O que leva leitores e, anteriormente, escritores a se debruçarem tão atentamente sobre a vida de um personagem? "Não é mero interesse pela vida dos outros: é interesse por outros que marcaram épocas, inspiraram muita gente, deixaram uma herança. É uma forma sedutora de aprender história e cultura, ainda que perigosa, porque há uma projeção do leitor", opina Daniel Piza, biógrafo de Machado de Assis.
Com dupla formação em História e Jornalismo, Paulo Cesar de Araújo, considera a biografia uma forma mais saborosa de analisar a realidade que está em torno do personagem. "Uma biografia que falasse apenas sobre a vida do artista não me interessaria", conta o autor.
Apesar do título, seu livro Roberto Carlos em Detalhes pretende ser, mais do que uma obra sobre a vida do Rei, uma análise da evolução da MPB ao longo de quatro décadas. "Roberto é o fio condutor da narrativa porque percorre os principais momentos da música popular brasileira deste período", explica o autor.
Não faltam detalhes íntimos da vida do cantor que interessam aos fãs mais ardorosos. Para Aráujo, esses trechos não devem ser tratados como mero relato de revista de fofocas. Ele justifica ser impossível falar da obra do cantor sem tratar de sua vida. "Ele cantou a vida nas canções. Fala da mãe em "Lady Laura", fala do pai em "Meu Querido, Meu Velho, Meu Amigo", fala dos filhos em "Quando as Crianças Saírem de Férias", fala de seus amores, da sua religiosidade", exemplifica.
Fernando Morais não acha que é futilidade querer saber detalhes da vida de quem ouvimos falar diariamente no rádio, na TV, em revistas e jornais. É uma curiosidade natural. "Quem vê um sujeito como Paulo Coelho, que vendeu 100 milhões de livros, quer saber como ele é em casa, se bate na mulher, nos filhos, se bebe, se gosta de cachorro, como gasta o dinheiro".
"Escrevo para o taxista da esquina"
Ruy Castro não sabe identificar as razões de tanto interesse do público pelo gênero, mas também adora lê-lo. Foi lendo biografias e livros de história desde muito cedo que nasceu seu interesse por contar a vida de pessoas que admira.

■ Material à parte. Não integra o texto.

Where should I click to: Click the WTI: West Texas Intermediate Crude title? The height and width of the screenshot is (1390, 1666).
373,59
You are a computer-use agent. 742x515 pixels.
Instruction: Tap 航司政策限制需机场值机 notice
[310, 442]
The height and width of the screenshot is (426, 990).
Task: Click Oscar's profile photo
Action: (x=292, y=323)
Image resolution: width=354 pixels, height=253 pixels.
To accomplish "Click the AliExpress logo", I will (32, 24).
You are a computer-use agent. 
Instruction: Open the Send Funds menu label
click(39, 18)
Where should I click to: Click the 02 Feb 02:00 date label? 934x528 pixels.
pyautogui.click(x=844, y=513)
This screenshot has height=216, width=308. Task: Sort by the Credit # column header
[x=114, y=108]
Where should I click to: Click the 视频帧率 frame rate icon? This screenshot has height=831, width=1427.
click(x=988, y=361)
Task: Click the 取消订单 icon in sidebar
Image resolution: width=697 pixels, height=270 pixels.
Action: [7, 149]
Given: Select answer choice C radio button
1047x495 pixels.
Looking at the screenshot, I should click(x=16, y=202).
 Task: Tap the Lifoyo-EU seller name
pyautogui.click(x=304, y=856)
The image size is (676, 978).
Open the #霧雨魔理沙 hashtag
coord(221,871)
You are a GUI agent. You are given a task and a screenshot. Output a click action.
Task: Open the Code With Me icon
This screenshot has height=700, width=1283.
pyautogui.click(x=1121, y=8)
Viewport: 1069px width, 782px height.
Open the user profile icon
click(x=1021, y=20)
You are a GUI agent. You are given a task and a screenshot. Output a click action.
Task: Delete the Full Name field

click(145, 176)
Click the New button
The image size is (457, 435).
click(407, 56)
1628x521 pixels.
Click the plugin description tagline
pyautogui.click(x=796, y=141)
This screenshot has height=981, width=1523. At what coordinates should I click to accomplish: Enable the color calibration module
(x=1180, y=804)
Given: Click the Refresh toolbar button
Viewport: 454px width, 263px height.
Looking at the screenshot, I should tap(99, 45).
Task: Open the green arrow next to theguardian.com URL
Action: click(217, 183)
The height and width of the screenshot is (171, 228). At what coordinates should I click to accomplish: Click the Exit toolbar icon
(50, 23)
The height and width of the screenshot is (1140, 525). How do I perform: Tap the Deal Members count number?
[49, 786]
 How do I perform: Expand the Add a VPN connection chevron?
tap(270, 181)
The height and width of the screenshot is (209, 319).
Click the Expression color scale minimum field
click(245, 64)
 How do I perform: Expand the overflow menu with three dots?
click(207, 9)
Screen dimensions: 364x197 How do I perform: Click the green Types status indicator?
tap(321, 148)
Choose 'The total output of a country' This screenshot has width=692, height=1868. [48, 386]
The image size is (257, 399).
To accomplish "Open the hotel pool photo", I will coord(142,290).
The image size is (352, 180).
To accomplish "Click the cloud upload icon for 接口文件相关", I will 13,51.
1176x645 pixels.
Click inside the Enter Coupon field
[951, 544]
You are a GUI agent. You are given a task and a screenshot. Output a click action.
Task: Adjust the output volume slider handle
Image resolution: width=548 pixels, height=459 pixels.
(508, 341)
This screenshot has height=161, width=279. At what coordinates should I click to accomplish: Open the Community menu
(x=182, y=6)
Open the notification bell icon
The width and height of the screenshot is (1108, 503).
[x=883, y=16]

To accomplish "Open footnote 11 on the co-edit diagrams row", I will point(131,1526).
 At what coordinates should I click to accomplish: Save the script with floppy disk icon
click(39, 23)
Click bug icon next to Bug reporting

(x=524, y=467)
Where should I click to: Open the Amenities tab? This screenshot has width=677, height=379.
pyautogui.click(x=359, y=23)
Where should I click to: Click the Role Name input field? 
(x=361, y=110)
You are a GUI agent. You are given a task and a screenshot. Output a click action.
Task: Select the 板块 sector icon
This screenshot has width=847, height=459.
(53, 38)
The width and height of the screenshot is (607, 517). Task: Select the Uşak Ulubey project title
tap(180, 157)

O biógrafo é cultuado entre os fãs de biografia por sua escrita saborosa, que lança mão de recursos literários sem, no entanto, deixar de lado o rigor na apuração dos fatos. Rigor que, aliás, não segue exatamente a mesma metodologia usada na academia, o que pode render algumas críticas de historiadores aos jornalistas que, como ele, estão "metidos" na atividade biográfica. "Não é o meu caso, eu os invejo em algumas coisas e ele se dão bem comigo em outras", afirma.
Fernando Morais já foi alvo do que chama de "rasteiro, minúsculo sentimento da inveja". Ele conta que, logo depois de ter lançado Chatô, o Rei do Brasil, um professor da USP criticou o livro na imprensa, dizendo que não havia metodologia. A resposta veio rápida: "Olha, vou fazer um curso de Metodologia na USP pra ver se sou lido tão pouco quanto ele".
Casado com um historiadora, ele fala sem temer o risco de suas idéias parecerem confrontação. "O Ruy Castro, por exemplo, é capaz de ter vendido mais do que a obra inteira de FHC. Isso não significa que ela seja má, significa que são estilos diferentes, o historiador tem a preocupação de explicar o fato, o jornalista conta o fato. Não acho que haja contradição, confronto, são estilo diferentes. Eu escrevo para ser lido pelo maior número de pessoas, para servir para o taxista da esquina."
A dupla formação de Paulo Cesar de Araújo deu-lhe rigor e sabor para escrever sua biografia. "Historiador tem tratamento da fonte mais rigoroso, tem diálogo mais consistente com a fonte. Por outro lado, os textos dos jornalistas são melhores, mais saborosos de ler", opina.